TASK TO CARRY OUT:
Go through the records and show each line where the word "menu" occurs.

GIVEN DATA:
····················

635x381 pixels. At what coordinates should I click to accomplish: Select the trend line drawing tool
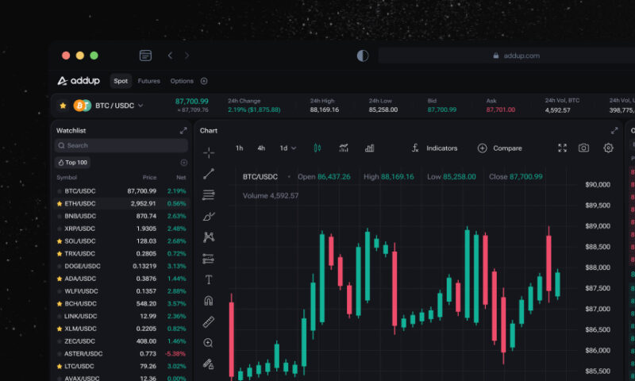click(x=209, y=174)
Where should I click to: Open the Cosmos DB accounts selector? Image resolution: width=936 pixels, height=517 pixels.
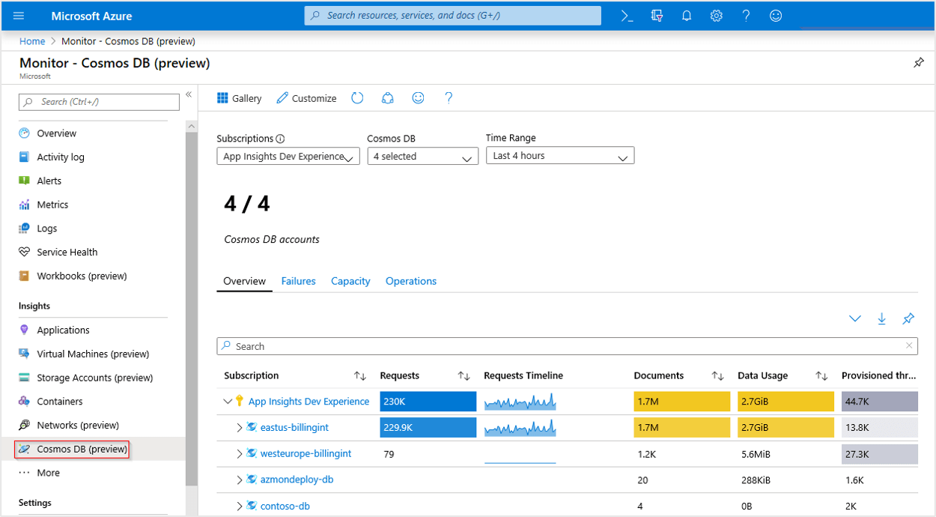point(422,155)
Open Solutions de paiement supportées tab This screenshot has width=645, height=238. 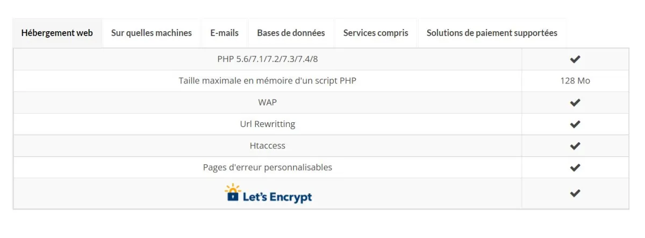(x=492, y=33)
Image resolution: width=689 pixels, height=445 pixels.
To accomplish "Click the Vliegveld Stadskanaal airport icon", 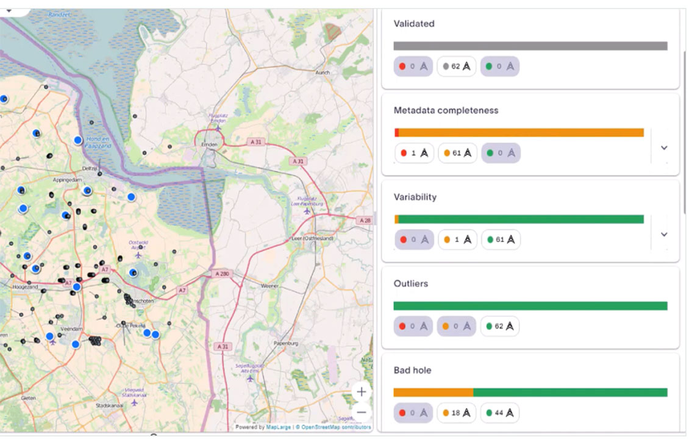I will click(134, 402).
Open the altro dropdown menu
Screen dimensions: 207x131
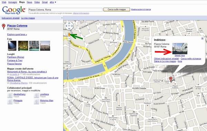click(53, 2)
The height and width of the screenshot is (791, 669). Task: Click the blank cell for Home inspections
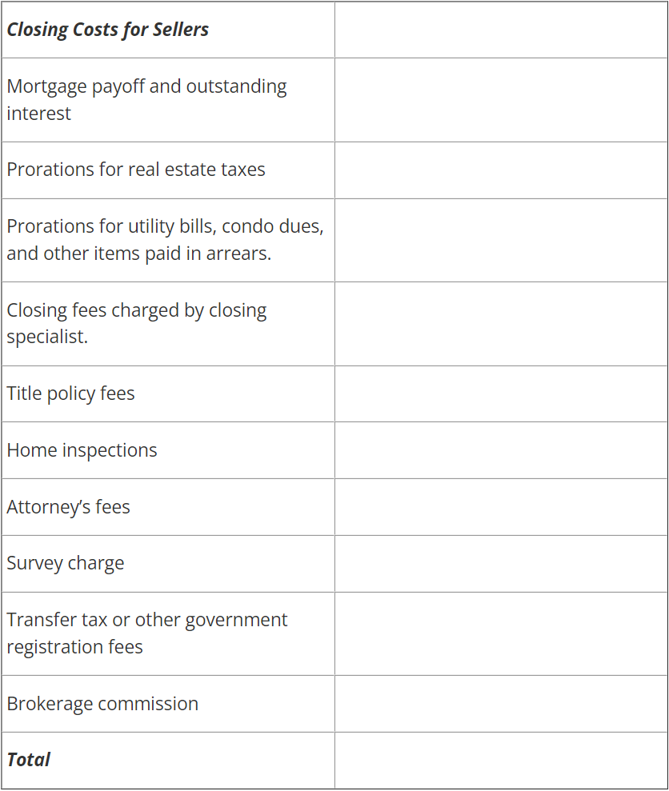501,450
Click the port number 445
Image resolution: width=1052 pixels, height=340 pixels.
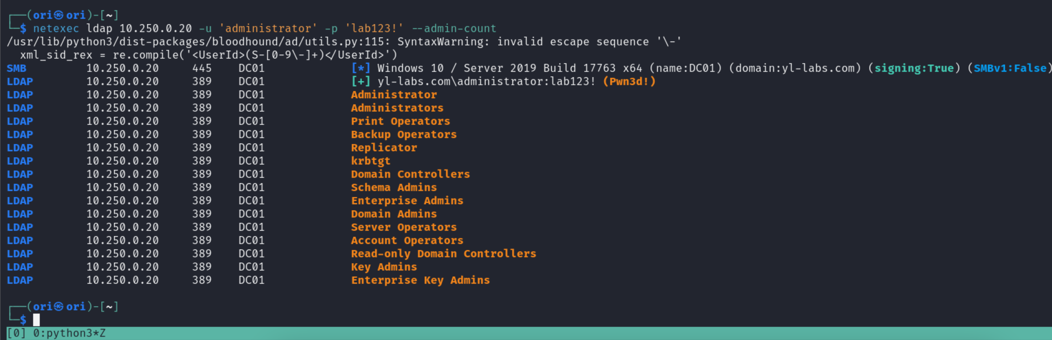(202, 68)
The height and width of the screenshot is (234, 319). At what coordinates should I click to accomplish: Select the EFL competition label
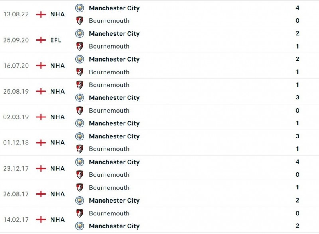56,40
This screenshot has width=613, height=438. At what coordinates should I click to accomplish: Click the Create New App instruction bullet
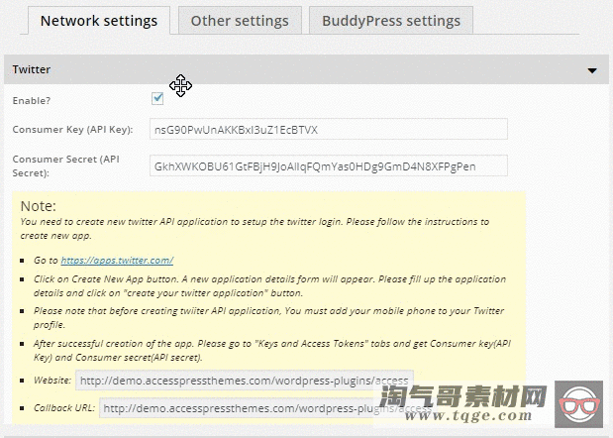267,287
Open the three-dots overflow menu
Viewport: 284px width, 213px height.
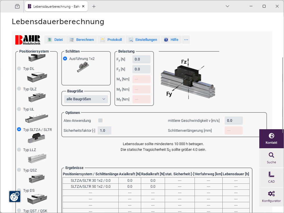click(x=186, y=40)
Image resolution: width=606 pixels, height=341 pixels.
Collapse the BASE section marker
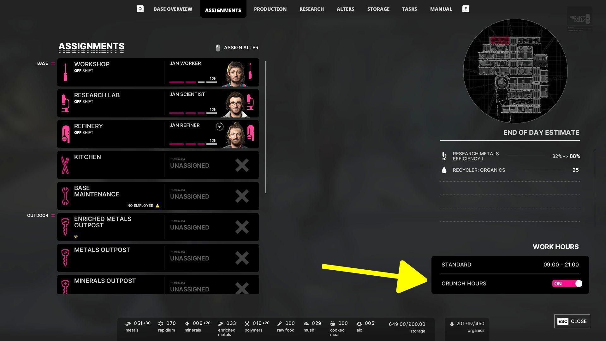coord(53,63)
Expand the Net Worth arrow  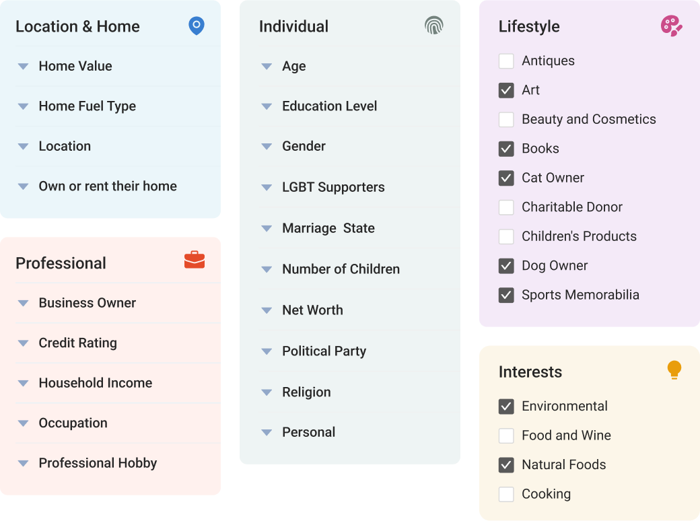pos(267,310)
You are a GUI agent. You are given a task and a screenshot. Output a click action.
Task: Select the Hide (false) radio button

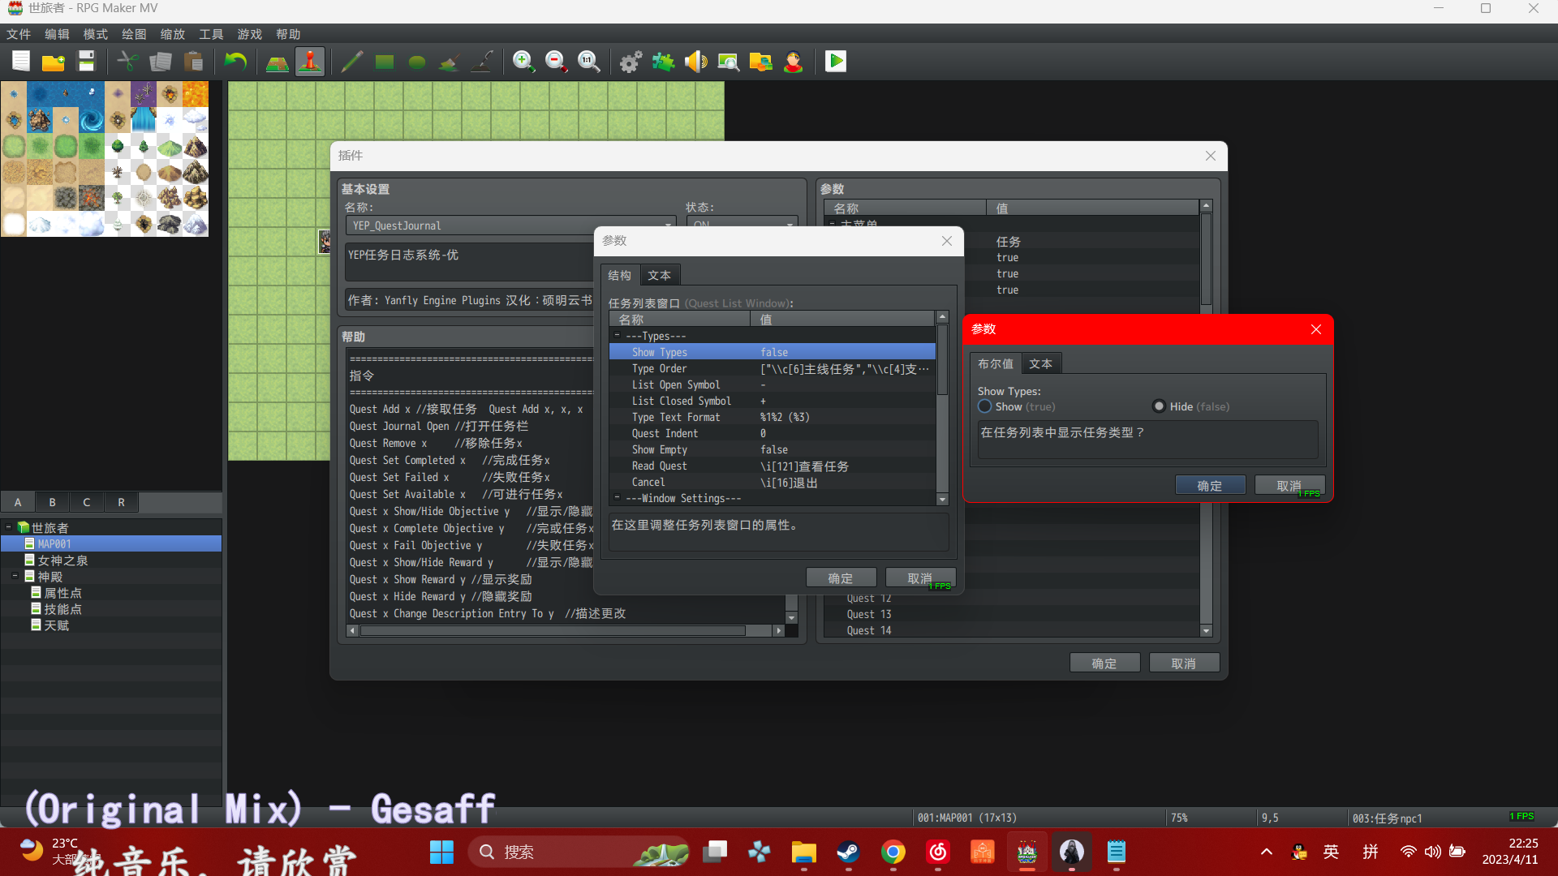coord(1159,406)
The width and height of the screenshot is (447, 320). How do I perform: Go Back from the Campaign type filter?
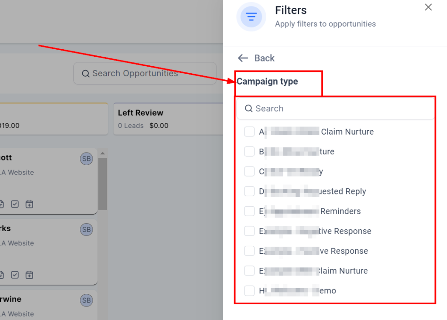[x=256, y=58]
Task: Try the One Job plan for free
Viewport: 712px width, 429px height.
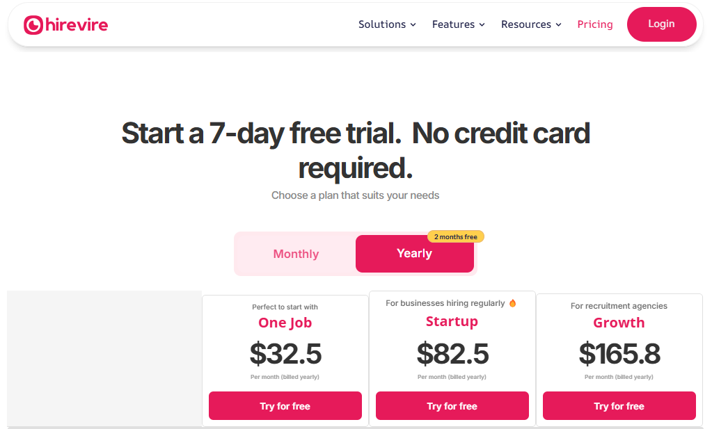Action: coord(285,406)
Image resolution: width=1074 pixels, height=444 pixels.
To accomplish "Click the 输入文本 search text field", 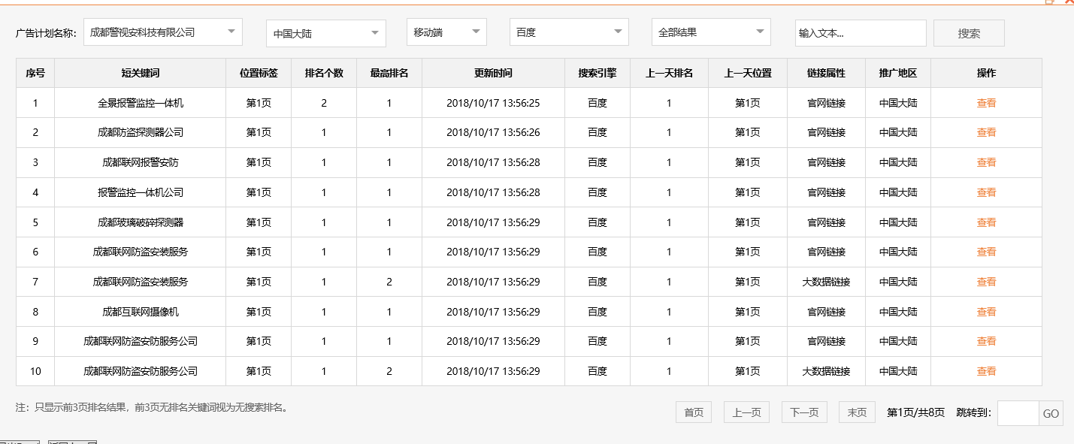I will [860, 32].
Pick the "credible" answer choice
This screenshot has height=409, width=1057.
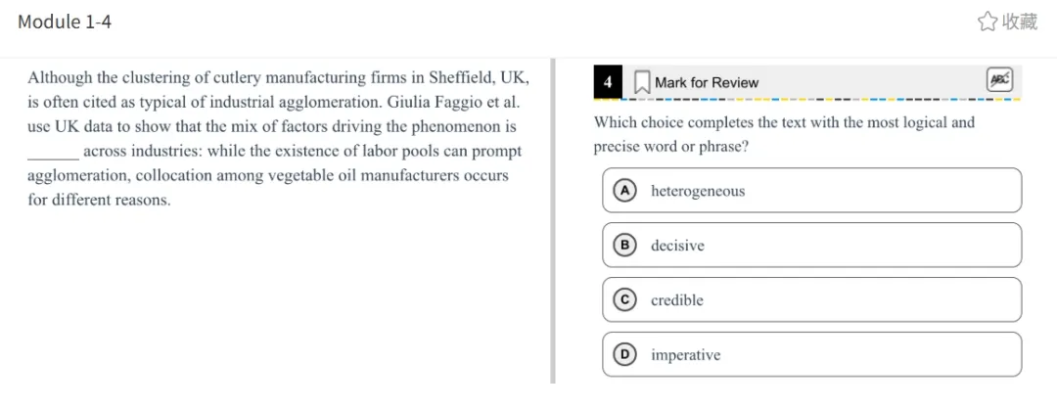tap(677, 300)
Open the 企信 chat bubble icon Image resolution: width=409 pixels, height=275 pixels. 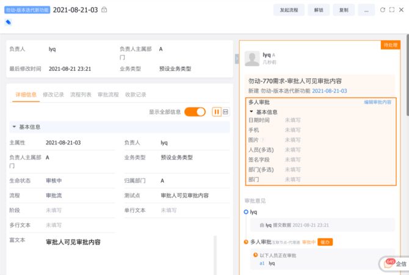(388, 263)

····················

TASK RESPONSE:
Open the altro dropdown menu
Open the three-dots overflow menu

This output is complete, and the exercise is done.